How to complete this task:
The whole of the data must be transcribed exactly.

——

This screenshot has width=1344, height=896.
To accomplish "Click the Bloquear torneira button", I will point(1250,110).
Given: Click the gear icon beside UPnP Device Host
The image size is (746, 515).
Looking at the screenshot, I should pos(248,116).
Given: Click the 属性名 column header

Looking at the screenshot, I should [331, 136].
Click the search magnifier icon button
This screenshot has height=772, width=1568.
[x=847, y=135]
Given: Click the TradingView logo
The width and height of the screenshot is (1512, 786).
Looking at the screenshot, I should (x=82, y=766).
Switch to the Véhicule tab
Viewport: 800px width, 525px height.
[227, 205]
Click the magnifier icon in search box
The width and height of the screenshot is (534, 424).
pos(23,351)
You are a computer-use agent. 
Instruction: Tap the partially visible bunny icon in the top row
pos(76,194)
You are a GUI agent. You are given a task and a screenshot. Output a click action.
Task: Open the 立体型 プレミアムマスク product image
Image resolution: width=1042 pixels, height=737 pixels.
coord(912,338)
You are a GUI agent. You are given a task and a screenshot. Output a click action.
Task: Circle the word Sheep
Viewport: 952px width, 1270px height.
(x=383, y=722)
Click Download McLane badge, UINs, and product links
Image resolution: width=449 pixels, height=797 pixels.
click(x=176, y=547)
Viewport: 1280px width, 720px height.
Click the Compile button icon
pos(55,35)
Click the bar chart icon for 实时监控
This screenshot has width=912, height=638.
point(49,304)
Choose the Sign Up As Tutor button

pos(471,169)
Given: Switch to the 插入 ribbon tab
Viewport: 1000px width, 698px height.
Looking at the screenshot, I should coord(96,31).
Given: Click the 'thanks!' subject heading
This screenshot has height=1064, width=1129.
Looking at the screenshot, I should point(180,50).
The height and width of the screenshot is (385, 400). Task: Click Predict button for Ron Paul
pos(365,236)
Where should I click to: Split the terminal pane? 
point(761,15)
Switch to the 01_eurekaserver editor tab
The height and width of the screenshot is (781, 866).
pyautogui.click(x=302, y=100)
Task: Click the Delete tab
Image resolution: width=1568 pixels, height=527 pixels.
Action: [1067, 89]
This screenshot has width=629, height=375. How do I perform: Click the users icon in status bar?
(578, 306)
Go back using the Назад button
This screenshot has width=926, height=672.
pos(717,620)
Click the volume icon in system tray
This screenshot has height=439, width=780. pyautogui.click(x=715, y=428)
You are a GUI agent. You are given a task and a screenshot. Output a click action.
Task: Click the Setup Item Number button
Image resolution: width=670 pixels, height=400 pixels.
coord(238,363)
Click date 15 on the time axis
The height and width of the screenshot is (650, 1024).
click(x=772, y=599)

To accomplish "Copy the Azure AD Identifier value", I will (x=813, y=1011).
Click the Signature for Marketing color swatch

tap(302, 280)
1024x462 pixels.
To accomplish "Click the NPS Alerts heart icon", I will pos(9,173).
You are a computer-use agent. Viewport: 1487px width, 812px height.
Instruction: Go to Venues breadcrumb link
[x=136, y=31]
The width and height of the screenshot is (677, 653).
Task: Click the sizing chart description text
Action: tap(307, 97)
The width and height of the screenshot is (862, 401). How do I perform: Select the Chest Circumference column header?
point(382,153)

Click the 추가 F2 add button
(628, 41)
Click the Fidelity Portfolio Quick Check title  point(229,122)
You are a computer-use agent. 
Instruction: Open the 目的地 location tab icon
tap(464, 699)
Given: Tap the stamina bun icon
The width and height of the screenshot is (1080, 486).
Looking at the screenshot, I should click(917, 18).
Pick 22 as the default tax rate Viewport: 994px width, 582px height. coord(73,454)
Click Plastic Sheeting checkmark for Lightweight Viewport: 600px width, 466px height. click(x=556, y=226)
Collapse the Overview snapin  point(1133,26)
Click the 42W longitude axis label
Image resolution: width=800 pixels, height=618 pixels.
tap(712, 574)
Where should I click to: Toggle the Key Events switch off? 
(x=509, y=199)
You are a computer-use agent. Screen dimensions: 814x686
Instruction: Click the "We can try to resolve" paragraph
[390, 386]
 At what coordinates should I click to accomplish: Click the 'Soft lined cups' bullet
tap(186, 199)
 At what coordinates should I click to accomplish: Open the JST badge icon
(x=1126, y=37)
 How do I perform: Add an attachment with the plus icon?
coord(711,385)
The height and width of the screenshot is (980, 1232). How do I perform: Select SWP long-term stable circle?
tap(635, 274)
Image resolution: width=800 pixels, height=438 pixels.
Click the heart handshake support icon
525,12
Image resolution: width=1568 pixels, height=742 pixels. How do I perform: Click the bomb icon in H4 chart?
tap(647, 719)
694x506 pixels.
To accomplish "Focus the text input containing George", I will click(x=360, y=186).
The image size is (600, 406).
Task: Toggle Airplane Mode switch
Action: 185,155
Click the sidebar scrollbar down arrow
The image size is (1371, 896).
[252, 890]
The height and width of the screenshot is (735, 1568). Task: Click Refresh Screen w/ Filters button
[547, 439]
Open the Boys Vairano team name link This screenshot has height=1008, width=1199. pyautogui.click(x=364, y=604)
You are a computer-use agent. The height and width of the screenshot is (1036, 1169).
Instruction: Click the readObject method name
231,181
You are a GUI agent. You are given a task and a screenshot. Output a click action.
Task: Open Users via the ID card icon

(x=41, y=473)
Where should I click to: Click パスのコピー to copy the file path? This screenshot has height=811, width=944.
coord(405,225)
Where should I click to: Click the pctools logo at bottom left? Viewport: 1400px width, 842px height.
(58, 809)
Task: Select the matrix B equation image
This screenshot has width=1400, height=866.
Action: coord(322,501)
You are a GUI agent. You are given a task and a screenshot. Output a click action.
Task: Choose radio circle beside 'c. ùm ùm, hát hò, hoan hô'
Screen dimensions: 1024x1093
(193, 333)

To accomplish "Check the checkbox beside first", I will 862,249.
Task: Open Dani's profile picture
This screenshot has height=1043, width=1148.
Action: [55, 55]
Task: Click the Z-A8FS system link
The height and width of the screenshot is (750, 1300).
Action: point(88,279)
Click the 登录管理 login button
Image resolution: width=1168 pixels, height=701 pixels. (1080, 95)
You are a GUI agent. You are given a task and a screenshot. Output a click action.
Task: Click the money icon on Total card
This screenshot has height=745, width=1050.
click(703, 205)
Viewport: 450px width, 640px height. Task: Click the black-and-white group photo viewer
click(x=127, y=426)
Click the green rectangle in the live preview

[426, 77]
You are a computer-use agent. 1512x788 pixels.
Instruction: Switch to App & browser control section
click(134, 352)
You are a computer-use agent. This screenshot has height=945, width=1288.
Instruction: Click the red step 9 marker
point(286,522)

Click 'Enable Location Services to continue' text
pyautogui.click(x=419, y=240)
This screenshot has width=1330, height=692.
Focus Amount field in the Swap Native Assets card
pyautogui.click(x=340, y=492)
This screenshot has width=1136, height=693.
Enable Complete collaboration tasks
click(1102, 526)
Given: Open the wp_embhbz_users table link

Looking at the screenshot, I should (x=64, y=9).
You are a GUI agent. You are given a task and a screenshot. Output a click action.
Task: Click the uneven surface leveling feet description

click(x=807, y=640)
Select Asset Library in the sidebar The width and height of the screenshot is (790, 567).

——

Exercise answer:
This screenshot has width=1344, height=896.
To accomplish "Click the Bloquear torneira button", I will point(1250,110).
Given: Click the gear icon beside UPnP Device Host
The image size is (746, 515).
Looking at the screenshot, I should pos(248,116).
Given: Click the 属性名 column header

Looking at the screenshot, I should [331, 136].
Click the search magnifier icon button
This screenshot has height=772, width=1568.
[x=847, y=135]
Given: Click the TradingView logo
The width and height of the screenshot is (1512, 786).
Looking at the screenshot, I should (x=82, y=766).
Switch to the Véhicule tab
Viewport: 800px width, 525px height.
[227, 205]
Click the magnifier icon in search box
The width and height of the screenshot is (534, 424).
pos(23,351)
You are a computer-use agent. 
Instruction: Tap the partially visible bunny icon in the top row
pos(76,194)
You are a GUI agent. You are given a task and a screenshot. Output a click action.
Task: Open the 立体型 プレミアムマスク product image
Image resolution: width=1042 pixels, height=737 pixels.
coord(912,338)
You are a GUI agent. You are given a task and a screenshot. Output a click action.
Task: Circle the word Sheep
Viewport: 952px width, 1270px height.
(x=383, y=722)
Click Download McLane badge, UINs, and product links
Image resolution: width=449 pixels, height=797 pixels.
click(x=176, y=547)
Viewport: 1280px width, 720px height.
Click the Compile button icon
pos(55,35)
Click the bar chart icon for 实时监控
This screenshot has width=912, height=638.
point(49,304)
Choose the Sign Up As Tutor button

pos(471,169)
Given: Switch to the 插入 ribbon tab
Viewport: 1000px width, 698px height.
Looking at the screenshot, I should coord(96,31).
Given: Click the 'thanks!' subject heading
This screenshot has height=1064, width=1129.
Looking at the screenshot, I should point(180,50).
The height and width of the screenshot is (385, 400). Task: Click Predict button for Ron Paul
pos(365,236)
Where should I click to: Split the terminal pane? 
point(761,15)
Switch to the 01_eurekaserver editor tab
The height and width of the screenshot is (781, 866).
pyautogui.click(x=302, y=100)
Task: Click the Delete tab
Image resolution: width=1568 pixels, height=527 pixels.
Action: [1067, 89]
This screenshot has width=629, height=375. How do I perform: Click the users icon in status bar?
(578, 306)
Go back using the Назад button
This screenshot has width=926, height=672.
pos(717,620)
Click the volume icon in system tray
This screenshot has height=439, width=780. pyautogui.click(x=715, y=428)
You are a GUI agent. You are given a task and a screenshot. Output a click action.
Task: Click the Setup Item Number button
Image resolution: width=670 pixels, height=400 pixels.
coord(238,363)
Click date 15 on the time axis
The height and width of the screenshot is (650, 1024).
click(x=772, y=599)

To accomplish "Copy the Azure AD Identifier value", I will (x=813, y=1011).
Click the Signature for Marketing color swatch

tap(302, 280)
1024x462 pixels.
To accomplish "Click the NPS Alerts heart icon", I will pos(9,173).
You are a computer-use agent. Viewport: 1487px width, 812px height.
Instruction: Go to Venues breadcrumb link
[x=136, y=31]
The width and height of the screenshot is (677, 653).
Task: Click the sizing chart description text
Action: tap(307, 97)
The width and height of the screenshot is (862, 401). How do I perform: Select the Chest Circumference column header?
point(382,153)

Click the 추가 F2 add button
(628, 41)
Click the Fidelity Portfolio Quick Check title  point(229,122)
You are a computer-use agent. 
Instruction: Open the 目的地 location tab icon
tap(464, 699)
Given: Tap the stamina bun icon
The width and height of the screenshot is (1080, 486).
Looking at the screenshot, I should click(917, 18).
Pick 22 as the default tax rate Viewport: 994px width, 582px height. coord(73,454)
Click Plastic Sheeting checkmark for Lightweight Viewport: 600px width, 466px height. click(x=556, y=226)
Collapse the Overview snapin  point(1133,26)
Click the 42W longitude axis label
Image resolution: width=800 pixels, height=618 pixels.
tap(712, 574)
Where should I click to: Toggle the Key Events switch off? 
(x=509, y=199)
You are a computer-use agent. Screen dimensions: 814x686
Instruction: Click the "We can try to resolve" paragraph
[390, 386]
 At what coordinates should I click to accomplish: Click the 'Soft lined cups' bullet
tap(186, 199)
 At what coordinates should I click to accomplish: Open the JST badge icon
(x=1126, y=37)
 How do I perform: Add an attachment with the plus icon?
coord(711,385)
The height and width of the screenshot is (980, 1232). How do I perform: Select SWP long-term stable circle?
tap(635, 274)
Image resolution: width=800 pixels, height=438 pixels.
Click the heart handshake support icon
525,12
Image resolution: width=1568 pixels, height=742 pixels. How do I perform: Click the bomb icon in H4 chart?
tap(647, 719)
694x506 pixels.
To accomplish "Focus the text input containing George", I will click(x=360, y=186).
The image size is (600, 406).
Task: Toggle Airplane Mode switch
Action: 185,155
Click the sidebar scrollbar down arrow
The image size is (1371, 896).
[252, 890]
The height and width of the screenshot is (735, 1568). Task: Click Refresh Screen w/ Filters button
[547, 439]
Open the Boys Vairano team name link This screenshot has height=1008, width=1199. pyautogui.click(x=364, y=604)
You are a computer-use agent. The height and width of the screenshot is (1036, 1169).
Instruction: Click the readObject method name
231,181
You are a GUI agent. You are given a task and a screenshot. Output a click action.
Task: Open Users via the ID card icon

(x=41, y=473)
Where should I click to: Click パスのコピー to copy the file path? This screenshot has height=811, width=944.
coord(405,225)
Where should I click to: Click the pctools logo at bottom left? Viewport: 1400px width, 842px height.
(58, 809)
Task: Select the matrix B equation image
This screenshot has width=1400, height=866.
Action: coord(322,501)
You are a GUI agent. You are given a task and a screenshot. Output a click action.
Task: Choose radio circle beside 'c. ùm ùm, hát hò, hoan hô'
Screen dimensions: 1024x1093
(193, 333)

To accomplish "Check the checkbox beside first", I will 862,249.
Task: Open Dani's profile picture
This screenshot has height=1043, width=1148.
Action: [55, 55]
Task: Click the Z-A8FS system link
The height and width of the screenshot is (750, 1300).
Action: point(88,279)
Click the 登录管理 login button
Image resolution: width=1168 pixels, height=701 pixels. (1080, 95)
You are a GUI agent. You are given a task and a screenshot. Output a click action.
Task: Click the money icon on Total card
This screenshot has height=745, width=1050.
click(703, 205)
Viewport: 450px width, 640px height. Task: Click the black-and-white group photo viewer
click(x=127, y=426)
Click the green rectangle in the live preview

[426, 77]
You are a computer-use agent. 1512x788 pixels.
Instruction: Switch to App & browser control section
click(134, 352)
You are a computer-use agent. This screenshot has height=945, width=1288.
Instruction: Click the red step 9 marker
point(286,522)

Click 'Enable Location Services to continue' text
pyautogui.click(x=419, y=240)
This screenshot has width=1330, height=692.
Focus Amount field in the Swap Native Assets card
pyautogui.click(x=340, y=492)
This screenshot has width=1136, height=693.
Enable Complete collaboration tasks
click(1102, 526)
Given: Open the wp_embhbz_users table link

Looking at the screenshot, I should (x=64, y=9).
You are a GUI agent. You are given a task and a screenshot. Output a click action.
Task: Click the uneven surface leveling feet description

click(x=807, y=640)
Select Asset Library in the sidebar The width and height of the screenshot is (790, 567).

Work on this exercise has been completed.